- Ngora Hospital is located in Uganda Ngora Hospital

Geography
- Location: Ngora, Ngora District, Eastern Region, Uganda
- Coordinates: 01°28′42″N 33°47′35″E﻿ / ﻿1.47833°N 33.79306°E

Organisation
- Care system: Community Hospital
- Type: General
- Affiliated university: UGANDA PROTESTANT MEDICAL BUREAU

Services
- Emergency department: I
- Beds: 180

History
- Founded: 1922

Links
- Website: www.ngorahospital.org
- Other links: Hospitals in Uganda

= Ngora Hospital =

Private non-profit community hospital in Uganda

Ngora Freda Carr Hospital, commonly known as Ngora Hospital, is a community hospital in Uganda. It is affiliated with the Anglican Church of Uganda. It was founded in 1922. It has capacity of 180 beds.

==Location==
The hospital is in the small town of Ngora, in Ngora District, Teso sub-region, in the Eastern Region of Uganda. It is located approximately 45 km, by road, southeast of Soroti Regional Referral Hospital, in the city of Soroti.

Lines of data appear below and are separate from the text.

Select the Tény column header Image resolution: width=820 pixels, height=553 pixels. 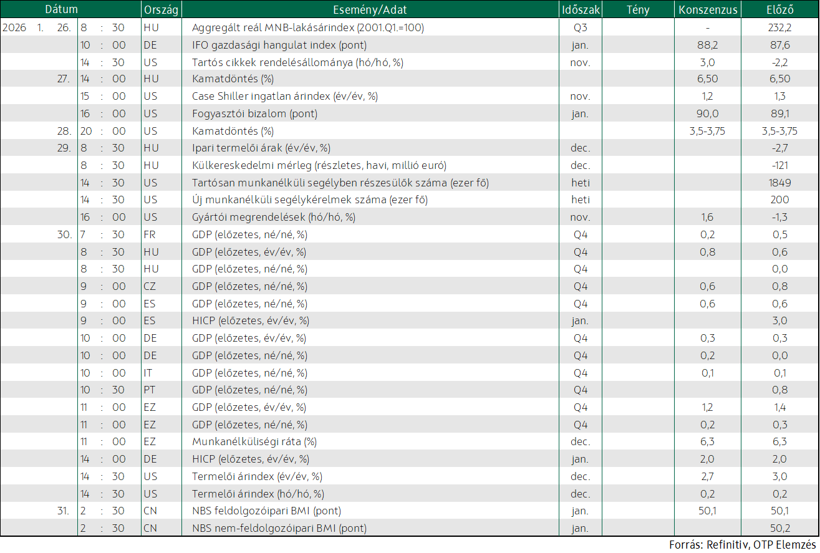click(x=638, y=10)
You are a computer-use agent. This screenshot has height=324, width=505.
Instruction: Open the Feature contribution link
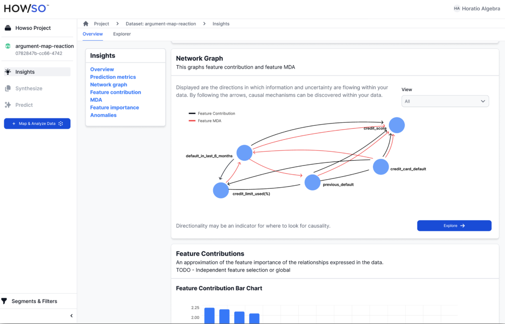pos(115,92)
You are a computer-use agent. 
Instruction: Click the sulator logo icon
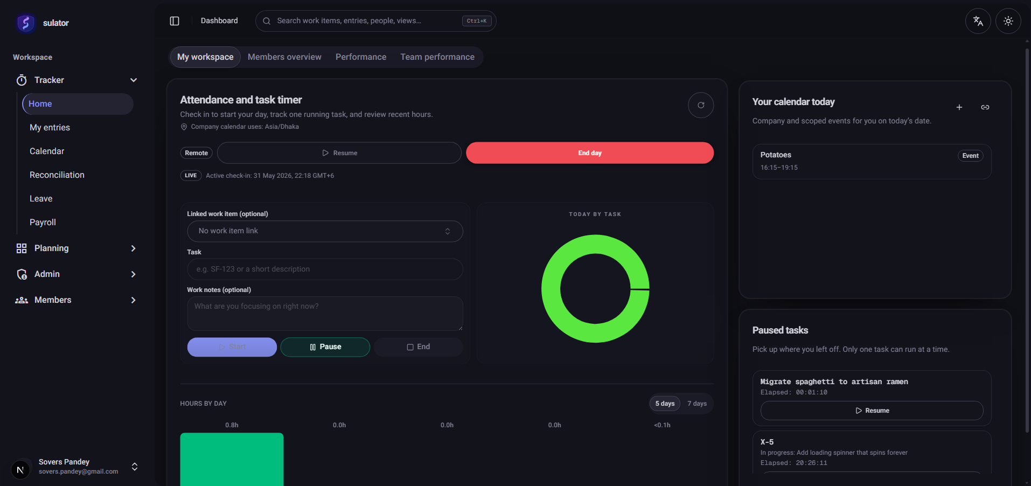pos(25,23)
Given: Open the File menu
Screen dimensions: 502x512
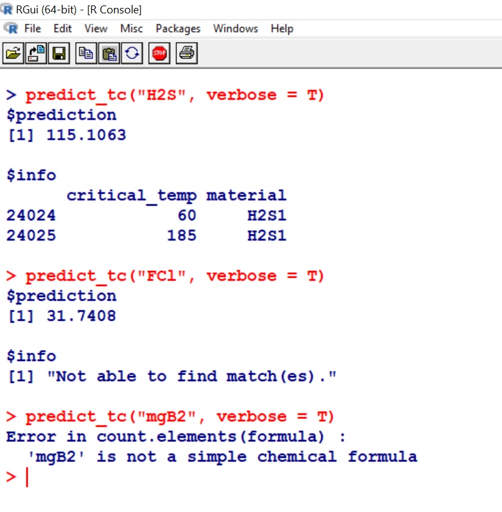Looking at the screenshot, I should (x=32, y=29).
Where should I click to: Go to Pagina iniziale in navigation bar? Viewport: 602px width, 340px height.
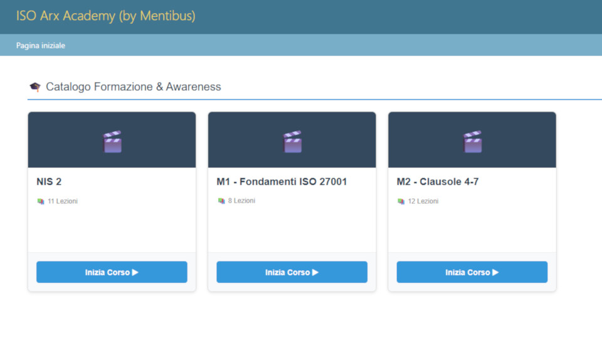click(41, 46)
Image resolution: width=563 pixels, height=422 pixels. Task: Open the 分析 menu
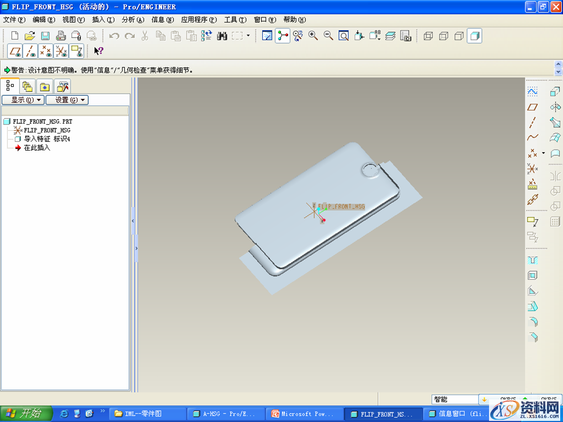132,20
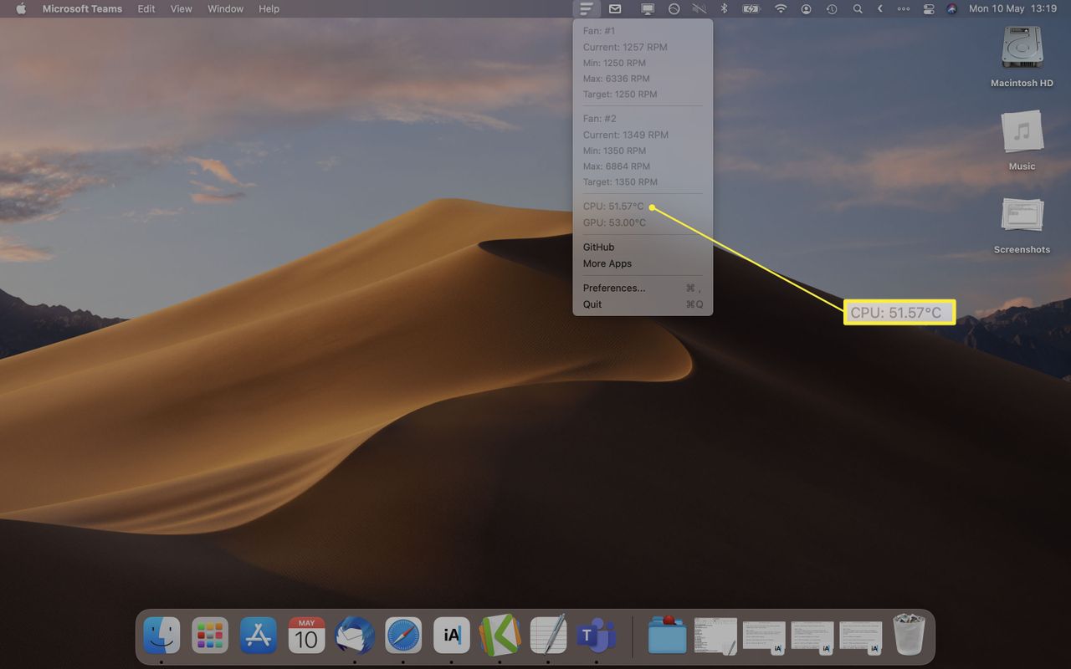Open the fan control menu bar icon
The width and height of the screenshot is (1071, 669).
click(x=587, y=8)
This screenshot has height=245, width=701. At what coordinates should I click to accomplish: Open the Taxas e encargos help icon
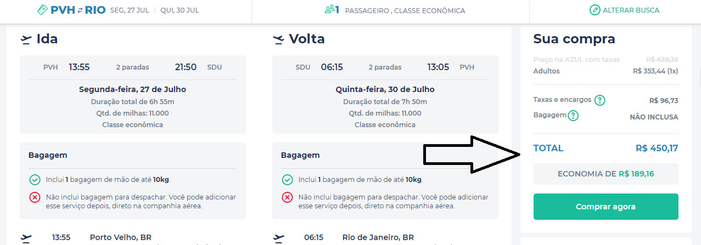point(600,100)
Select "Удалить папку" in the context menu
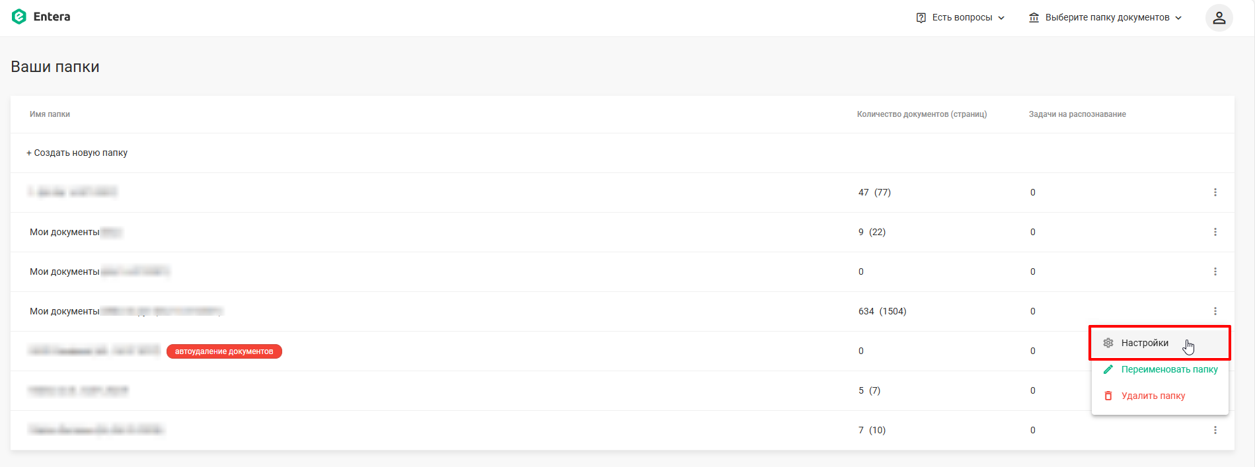The image size is (1255, 467). pyautogui.click(x=1153, y=396)
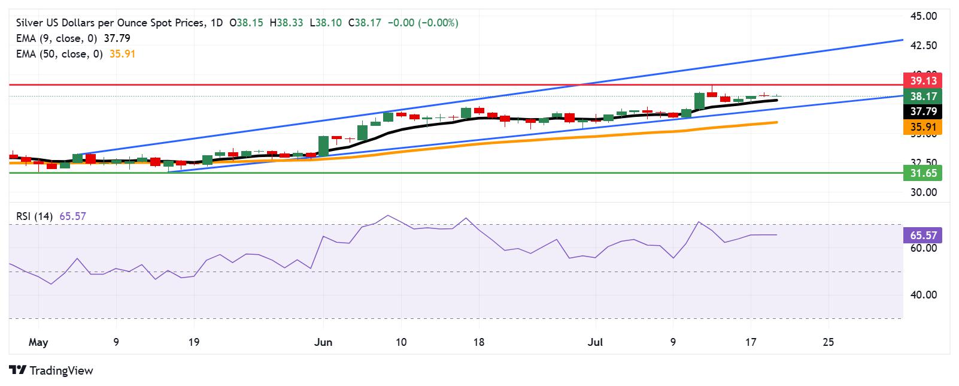Select the red 39.13 price label
Image resolution: width=959 pixels, height=386 pixels.
922,80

Ngora Hospital lies approximately 72 km, by road, northwest of Mbale Regional Referral Hospital, in the city of Mbale. The coordinates of Ngora Freda Carr Hospital are 01°28'42.0"N, 33°47'35.0"E (Latitude:01.478333; Longitude:33.793056

==Overview==
The hospital was founded in 1922 by the Anglican Church. At that time, the hospital was under the auspices of the Soroti Diocese. As of 2014, the hospital is under the Kumi Diocese of the Church of Uganda. It is a rural, non-profit, community hospital, with a bed capacity of 180. It takes care of both outpatients and inpatients. It is the largest hospital in Ngora District, and its maternity unit serves as the District Maternity Unit, which provides general maternity services. It also offers specialized dental, gynecological, and mental health services.

Ngora Hospital is administered by a board of governors and is an affiliate of the Uganda Protestant Medical Board. It also has close collaboration with the Uganda Ministry of Health and the Ngora District Administration. The hospital serves a rural population estimated at over 157,400 in Ngora District. It also handles patients from the neighboring districts of Amuria, Bukedea, Katakwi, Kumi, Pallisa, and Soroti.